In the first arch is sadness. The signifier of sadness is a pilot helmet. In my understanding, a pilot is isolated in the plane, and the helmet reminds me of war. In the first scene, the pilot is sitting by herself, and in the second round, she is embracing herself with sorrow. What happened? Maybe she has lost her fellow soldiers.

In the second arch is love. Looking out, she seems to be waiting for someone, and she seems to be enjoying her time. I chose a colorful skirt to represent the passion and the exuberance of young love. And when the lover arrives, she joyfully jumps in the air.

In the third arch, despair is represented through index, a trace of a body that was once here: gloves, shoes, a big coat, and a hat. It can be interpreted in various ways, but it can signify the loss of a life, which resonates with war, and even with love. Perhaps it is the lover that was lost to the pilot. The two scenes of despair is the same, because an absent body remains absent.

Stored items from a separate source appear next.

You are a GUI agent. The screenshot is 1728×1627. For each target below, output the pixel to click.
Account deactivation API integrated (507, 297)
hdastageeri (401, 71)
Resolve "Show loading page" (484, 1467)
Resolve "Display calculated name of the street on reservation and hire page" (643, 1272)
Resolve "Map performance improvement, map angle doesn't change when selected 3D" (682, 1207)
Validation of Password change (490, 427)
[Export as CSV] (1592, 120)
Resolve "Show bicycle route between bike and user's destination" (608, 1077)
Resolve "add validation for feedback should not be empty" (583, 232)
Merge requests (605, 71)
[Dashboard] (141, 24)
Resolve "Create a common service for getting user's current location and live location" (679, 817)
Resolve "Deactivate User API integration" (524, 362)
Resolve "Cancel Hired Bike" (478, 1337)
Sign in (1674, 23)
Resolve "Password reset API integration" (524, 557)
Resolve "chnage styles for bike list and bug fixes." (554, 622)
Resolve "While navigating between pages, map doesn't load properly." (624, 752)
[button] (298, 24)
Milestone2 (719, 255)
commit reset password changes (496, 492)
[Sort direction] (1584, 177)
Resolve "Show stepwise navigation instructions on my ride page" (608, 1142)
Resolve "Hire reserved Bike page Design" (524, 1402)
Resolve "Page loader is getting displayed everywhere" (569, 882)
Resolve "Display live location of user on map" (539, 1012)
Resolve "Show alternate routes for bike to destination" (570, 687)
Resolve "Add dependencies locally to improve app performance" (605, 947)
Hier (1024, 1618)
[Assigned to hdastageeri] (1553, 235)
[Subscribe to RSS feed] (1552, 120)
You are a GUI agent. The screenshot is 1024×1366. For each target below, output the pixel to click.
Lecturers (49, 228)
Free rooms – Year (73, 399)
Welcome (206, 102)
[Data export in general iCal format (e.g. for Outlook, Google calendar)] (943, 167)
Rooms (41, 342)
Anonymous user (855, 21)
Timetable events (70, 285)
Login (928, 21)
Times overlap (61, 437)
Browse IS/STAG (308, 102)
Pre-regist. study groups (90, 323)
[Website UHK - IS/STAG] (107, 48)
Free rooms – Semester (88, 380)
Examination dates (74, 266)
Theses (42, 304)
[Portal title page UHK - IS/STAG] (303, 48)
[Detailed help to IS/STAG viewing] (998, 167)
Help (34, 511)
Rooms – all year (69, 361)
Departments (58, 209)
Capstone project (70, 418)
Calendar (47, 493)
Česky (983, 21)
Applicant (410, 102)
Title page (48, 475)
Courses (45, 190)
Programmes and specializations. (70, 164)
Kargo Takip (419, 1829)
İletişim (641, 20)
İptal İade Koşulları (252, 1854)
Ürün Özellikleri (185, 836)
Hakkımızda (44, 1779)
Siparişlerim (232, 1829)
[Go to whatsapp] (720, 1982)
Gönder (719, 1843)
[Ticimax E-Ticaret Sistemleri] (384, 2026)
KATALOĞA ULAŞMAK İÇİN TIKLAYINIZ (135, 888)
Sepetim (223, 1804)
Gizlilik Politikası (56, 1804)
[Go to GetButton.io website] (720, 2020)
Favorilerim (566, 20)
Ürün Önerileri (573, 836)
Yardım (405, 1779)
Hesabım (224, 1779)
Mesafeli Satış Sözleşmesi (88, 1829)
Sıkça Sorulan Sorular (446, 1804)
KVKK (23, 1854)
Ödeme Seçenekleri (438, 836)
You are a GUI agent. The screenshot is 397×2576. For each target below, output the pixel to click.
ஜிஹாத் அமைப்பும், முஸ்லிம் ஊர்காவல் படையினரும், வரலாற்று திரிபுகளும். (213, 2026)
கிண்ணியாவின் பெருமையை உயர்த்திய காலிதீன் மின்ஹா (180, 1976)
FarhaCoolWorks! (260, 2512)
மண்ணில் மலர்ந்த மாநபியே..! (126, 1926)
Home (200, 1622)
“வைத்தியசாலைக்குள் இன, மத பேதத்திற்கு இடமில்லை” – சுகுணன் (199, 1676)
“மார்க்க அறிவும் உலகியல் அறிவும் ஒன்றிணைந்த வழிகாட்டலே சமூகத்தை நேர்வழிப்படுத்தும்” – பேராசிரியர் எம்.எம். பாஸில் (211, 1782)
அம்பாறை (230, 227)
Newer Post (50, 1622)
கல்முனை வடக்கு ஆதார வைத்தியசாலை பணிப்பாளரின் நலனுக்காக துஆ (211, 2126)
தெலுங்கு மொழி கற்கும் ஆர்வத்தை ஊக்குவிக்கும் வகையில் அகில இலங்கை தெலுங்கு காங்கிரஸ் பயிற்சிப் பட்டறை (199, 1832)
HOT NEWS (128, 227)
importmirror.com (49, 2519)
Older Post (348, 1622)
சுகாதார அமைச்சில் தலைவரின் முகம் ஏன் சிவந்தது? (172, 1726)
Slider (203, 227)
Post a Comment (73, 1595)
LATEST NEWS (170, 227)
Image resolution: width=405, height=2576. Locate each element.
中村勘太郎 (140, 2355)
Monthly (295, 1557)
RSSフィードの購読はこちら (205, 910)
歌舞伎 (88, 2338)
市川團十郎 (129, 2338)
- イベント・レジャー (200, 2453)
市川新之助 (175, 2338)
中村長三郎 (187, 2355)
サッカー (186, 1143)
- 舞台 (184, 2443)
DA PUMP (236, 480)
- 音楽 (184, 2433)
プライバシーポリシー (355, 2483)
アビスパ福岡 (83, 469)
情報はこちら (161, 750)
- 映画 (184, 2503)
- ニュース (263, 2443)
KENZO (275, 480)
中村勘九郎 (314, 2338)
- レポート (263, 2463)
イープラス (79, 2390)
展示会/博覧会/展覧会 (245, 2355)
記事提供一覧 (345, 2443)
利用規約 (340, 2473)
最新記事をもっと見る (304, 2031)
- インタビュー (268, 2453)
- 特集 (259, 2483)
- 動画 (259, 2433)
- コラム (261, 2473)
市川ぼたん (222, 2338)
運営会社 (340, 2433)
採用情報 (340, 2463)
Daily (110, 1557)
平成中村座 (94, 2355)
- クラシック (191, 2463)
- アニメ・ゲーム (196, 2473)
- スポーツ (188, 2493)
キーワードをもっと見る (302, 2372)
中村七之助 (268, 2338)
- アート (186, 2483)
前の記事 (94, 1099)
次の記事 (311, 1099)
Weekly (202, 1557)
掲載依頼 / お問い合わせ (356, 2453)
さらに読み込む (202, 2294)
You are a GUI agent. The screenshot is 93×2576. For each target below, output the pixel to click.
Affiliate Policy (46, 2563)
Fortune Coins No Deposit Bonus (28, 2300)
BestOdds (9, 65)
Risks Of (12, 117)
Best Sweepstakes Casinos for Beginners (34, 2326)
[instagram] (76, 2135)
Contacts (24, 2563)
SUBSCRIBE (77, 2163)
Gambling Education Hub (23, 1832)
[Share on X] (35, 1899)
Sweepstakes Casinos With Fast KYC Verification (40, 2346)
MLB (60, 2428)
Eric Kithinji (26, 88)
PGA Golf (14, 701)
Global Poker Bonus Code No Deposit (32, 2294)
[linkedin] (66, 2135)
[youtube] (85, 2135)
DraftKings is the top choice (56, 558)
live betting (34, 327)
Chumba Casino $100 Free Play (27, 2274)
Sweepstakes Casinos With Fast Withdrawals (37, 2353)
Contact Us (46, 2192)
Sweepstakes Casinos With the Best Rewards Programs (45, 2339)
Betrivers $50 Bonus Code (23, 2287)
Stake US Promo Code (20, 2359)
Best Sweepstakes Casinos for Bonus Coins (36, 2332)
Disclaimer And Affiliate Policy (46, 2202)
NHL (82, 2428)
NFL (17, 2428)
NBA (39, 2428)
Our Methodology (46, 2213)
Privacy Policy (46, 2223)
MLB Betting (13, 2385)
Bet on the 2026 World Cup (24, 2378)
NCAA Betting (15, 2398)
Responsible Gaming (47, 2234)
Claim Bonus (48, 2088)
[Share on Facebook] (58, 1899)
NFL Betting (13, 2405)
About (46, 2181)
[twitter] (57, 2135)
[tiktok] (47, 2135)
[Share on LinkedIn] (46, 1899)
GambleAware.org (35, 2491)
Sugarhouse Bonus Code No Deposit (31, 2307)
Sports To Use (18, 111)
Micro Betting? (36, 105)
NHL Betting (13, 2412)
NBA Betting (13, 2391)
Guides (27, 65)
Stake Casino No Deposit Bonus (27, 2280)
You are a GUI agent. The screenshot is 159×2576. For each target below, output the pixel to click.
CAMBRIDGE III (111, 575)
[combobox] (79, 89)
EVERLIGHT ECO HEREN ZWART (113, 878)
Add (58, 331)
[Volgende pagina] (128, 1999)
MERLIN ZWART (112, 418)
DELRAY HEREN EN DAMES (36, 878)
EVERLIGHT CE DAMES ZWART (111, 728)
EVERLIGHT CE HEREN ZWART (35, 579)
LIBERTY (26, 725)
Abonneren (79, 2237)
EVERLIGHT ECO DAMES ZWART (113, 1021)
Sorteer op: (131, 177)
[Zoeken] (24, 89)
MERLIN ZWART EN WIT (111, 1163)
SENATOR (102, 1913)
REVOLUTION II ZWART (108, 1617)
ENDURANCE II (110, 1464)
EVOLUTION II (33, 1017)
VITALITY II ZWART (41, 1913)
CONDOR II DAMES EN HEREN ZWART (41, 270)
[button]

The last arch is happiness. She wears a pair of extravagant sunglasses with a golden frame, in the first scene she seems to be greeting someone happily, but in the second scene she is gone. Where is she? Is happiness now lost? It is open to the readers’ interpretations.

But let us return to the notion of the construction of a narrative. Although the inherent nature of an analog film strip is that it is indexical and chronological, life often does not have a clear plot line, and our memory of life gets entangled together to form our perception of the world, of our existence. This messy mixture of emotions and anachronistic events becomes the narrative that we construct for ourselves, while the difference between reality and performed memory becomes imperceptible.